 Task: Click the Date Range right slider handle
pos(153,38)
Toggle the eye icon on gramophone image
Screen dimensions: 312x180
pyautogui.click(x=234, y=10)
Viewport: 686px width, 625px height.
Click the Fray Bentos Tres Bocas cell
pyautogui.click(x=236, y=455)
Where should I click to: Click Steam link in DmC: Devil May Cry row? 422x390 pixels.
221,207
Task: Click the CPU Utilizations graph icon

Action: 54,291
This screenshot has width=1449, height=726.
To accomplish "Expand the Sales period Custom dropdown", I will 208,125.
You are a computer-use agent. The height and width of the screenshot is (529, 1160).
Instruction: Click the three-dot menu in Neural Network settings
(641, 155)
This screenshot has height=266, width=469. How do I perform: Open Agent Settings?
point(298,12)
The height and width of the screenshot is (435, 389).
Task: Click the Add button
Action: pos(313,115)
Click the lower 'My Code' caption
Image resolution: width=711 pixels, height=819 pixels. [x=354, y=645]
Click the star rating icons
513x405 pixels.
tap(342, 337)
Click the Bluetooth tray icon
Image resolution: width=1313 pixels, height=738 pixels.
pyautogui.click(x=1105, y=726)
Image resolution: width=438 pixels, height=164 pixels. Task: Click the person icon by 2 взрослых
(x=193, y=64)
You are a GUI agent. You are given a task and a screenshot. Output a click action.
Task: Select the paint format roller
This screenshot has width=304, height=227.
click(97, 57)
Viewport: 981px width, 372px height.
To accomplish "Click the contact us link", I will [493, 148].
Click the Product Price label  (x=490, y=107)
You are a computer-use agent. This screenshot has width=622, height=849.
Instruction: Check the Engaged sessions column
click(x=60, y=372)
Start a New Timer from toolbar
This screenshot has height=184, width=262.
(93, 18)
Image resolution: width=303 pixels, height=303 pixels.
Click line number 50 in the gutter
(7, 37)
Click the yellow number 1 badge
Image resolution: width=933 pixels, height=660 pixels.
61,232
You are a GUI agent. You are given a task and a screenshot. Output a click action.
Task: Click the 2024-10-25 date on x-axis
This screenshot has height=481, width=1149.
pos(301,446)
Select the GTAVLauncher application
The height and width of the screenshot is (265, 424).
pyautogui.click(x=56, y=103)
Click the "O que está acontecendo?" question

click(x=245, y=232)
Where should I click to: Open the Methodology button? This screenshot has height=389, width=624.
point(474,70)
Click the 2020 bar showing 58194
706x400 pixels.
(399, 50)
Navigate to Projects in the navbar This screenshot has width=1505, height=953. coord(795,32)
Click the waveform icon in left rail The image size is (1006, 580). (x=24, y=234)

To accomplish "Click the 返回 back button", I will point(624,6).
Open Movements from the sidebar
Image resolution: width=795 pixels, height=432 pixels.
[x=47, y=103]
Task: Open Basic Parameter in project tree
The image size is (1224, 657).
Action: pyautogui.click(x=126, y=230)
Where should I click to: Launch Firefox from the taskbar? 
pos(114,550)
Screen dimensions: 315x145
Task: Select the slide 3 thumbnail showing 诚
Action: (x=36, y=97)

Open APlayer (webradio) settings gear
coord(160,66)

******************************

Task description
Could you reproduce every entry above exactly as written?

Response area
 Task: Click the Date Range right slider handle
pos(153,38)
Toggle the eye icon on gramophone image
Screen dimensions: 312x180
pyautogui.click(x=234, y=10)
Viewport: 686px width, 625px height.
Click the Fray Bentos Tres Bocas cell
pyautogui.click(x=236, y=455)
Where should I click to: Click Steam link in DmC: Devil May Cry row? 422x390 pixels.
221,207
Task: Click the CPU Utilizations graph icon

Action: 54,291
This screenshot has width=1449, height=726.
To accomplish "Expand the Sales period Custom dropdown", I will 208,125.
You are a computer-use agent. The height and width of the screenshot is (529, 1160).
Instruction: Click the three-dot menu in Neural Network settings
(641, 155)
This screenshot has height=266, width=469. How do I perform: Open Agent Settings?
point(298,12)
The height and width of the screenshot is (435, 389).
Task: Click the Add button
Action: pos(313,115)
Click the lower 'My Code' caption
Image resolution: width=711 pixels, height=819 pixels. [x=354, y=645]
Click the star rating icons
513x405 pixels.
tap(342, 337)
Click the Bluetooth tray icon
Image resolution: width=1313 pixels, height=738 pixels.
pyautogui.click(x=1105, y=726)
Image resolution: width=438 pixels, height=164 pixels. Task: Click the person icon by 2 взрослых
(x=193, y=64)
You are a GUI agent. You are given a task and a screenshot. Output a click action.
Task: Select the paint format roller
This screenshot has width=304, height=227.
click(97, 57)
Viewport: 981px width, 372px height.
To accomplish "Click the contact us link", I will [493, 148].
Click the Product Price label  (x=490, y=107)
You are a computer-use agent. This screenshot has width=622, height=849.
Instruction: Check the Engaged sessions column
click(x=60, y=372)
Start a New Timer from toolbar
This screenshot has height=184, width=262.
(93, 18)
Image resolution: width=303 pixels, height=303 pixels.
Click line number 50 in the gutter
(7, 37)
Click the yellow number 1 badge
Image resolution: width=933 pixels, height=660 pixels.
61,232
You are a GUI agent. You are given a task and a screenshot. Output a click action.
Task: Click the 2024-10-25 date on x-axis
This screenshot has height=481, width=1149.
pos(301,446)
Select the GTAVLauncher application
The height and width of the screenshot is (265, 424).
pyautogui.click(x=56, y=103)
Click the "O que está acontecendo?" question

click(x=245, y=232)
Where should I click to: Open the Methodology button? This screenshot has height=389, width=624.
point(474,70)
Click the 2020 bar showing 58194
706x400 pixels.
(399, 50)
Navigate to Projects in the navbar This screenshot has width=1505, height=953. coord(795,32)
Click the waveform icon in left rail The image size is (1006, 580). (x=24, y=234)

To accomplish "Click the 返回 back button", I will point(624,6).
Open Movements from the sidebar
Image resolution: width=795 pixels, height=432 pixels.
[x=47, y=103]
Task: Open Basic Parameter in project tree
The image size is (1224, 657).
Action: pyautogui.click(x=126, y=230)
Where should I click to: Launch Firefox from the taskbar? 
pos(114,550)
Screen dimensions: 315x145
Task: Select the slide 3 thumbnail showing 诚
Action: (x=36, y=97)

Open APlayer (webradio) settings gear
coord(160,66)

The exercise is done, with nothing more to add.